|
Rycheza - żona Mieszka II |
W 1025 roku, zapewne zaraz po śmierci Bolesława Chrobrego, koronował się na króla Polski. Miało to na celu zachowanie niepodzielności monarchii, co spotkało się z oburzeniem w Saksonii oraz na dworze nowego króla niemieckiego Konrada II, a z pochlebną reakcją wśród opozycji lotaryńsko-szwabskiej. W jednoczesnej wojnie z Niemcami, Rusią i Czechami Mieszko II, mimo przejściowych sukcesów, w latach 1029-1031 utracił Morawy, Grody Czerwieńskie, Milsko i Łużyce. Spowodowało to iż możni poparli bunt sprzymierzonych z wrogami braci Mieszka II Lamberta, on natomiast w 1031 roku uciekł do Czech, gdzie według polskiej tradycji został wykastrowany. W międzyczasie w Polsce krwawe rządy sprawował Bezprym co doprowadziło do jego zamordowania. Mieszko II wykorzystał tą sytuację i w porozumieniu z młodszym bratem Ottonem powrócił wiosną 1032 roku do Polski. Latem 1032 roku, prawdopodobnie dzięki staraniom Rychezy, zyskał uznanie w oczach Konrada II. Musiał się jednak ukorzyć przed nim i podzielić kraj między siebie, Ottona oraz przyrodniego brata stryjecznego Dytryka. Po śmierci obu braci udało mu się doprowadzić do zjednoczenia kraju lecz jego przedwczesna śmierć uniemożliwiła mu ustabilizowanie sytuacji panującej w kraju.
|
Bezprym - przyrodni brat Mieszka II |
Na pierwszy rzut oka widać, że Mieszko II Lambert nie był tak uzdolnionym władcą jak jego ojciec i dziadek. Podczas przejmowania władzy otrzymał królestwo z silną armią oraz uznaną reputacją wśród sąsiadów. Co prawda nie można powiedzieć aby sytuacja na granicach była ustabilizowana, gdyż niemal każdy z sąsiadów czekał na okazję do odegrania się i odebrania utraconych wcześniej ziem. Niemniej jednak Bolesław Chrobry umiał sobie radzić z podobnymi problemami, a państwo którym władał nie traciło swoich ziem.

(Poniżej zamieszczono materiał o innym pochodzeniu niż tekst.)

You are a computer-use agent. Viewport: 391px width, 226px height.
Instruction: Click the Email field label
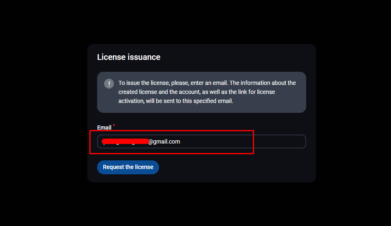point(104,128)
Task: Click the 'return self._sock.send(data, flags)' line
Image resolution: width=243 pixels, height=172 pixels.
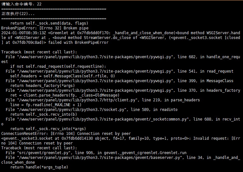Action: pyautogui.click(x=49, y=23)
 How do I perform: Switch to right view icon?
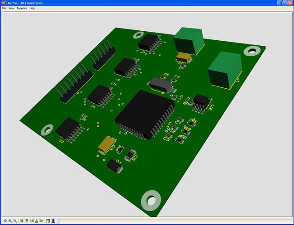coord(41,220)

Natomiast Mieszko II podczas dziewięciu lat swojego panowania doprowadził do utraty ziem, o które jego ojciec tak długo i skutecznie walczył. Gdyby nie przedwczesna śmierć władcy to może uporałby się ze wszystkimi problemami, co niewątpliwie przyczyniłoby się do poprawy jego opinii wśród potomnych.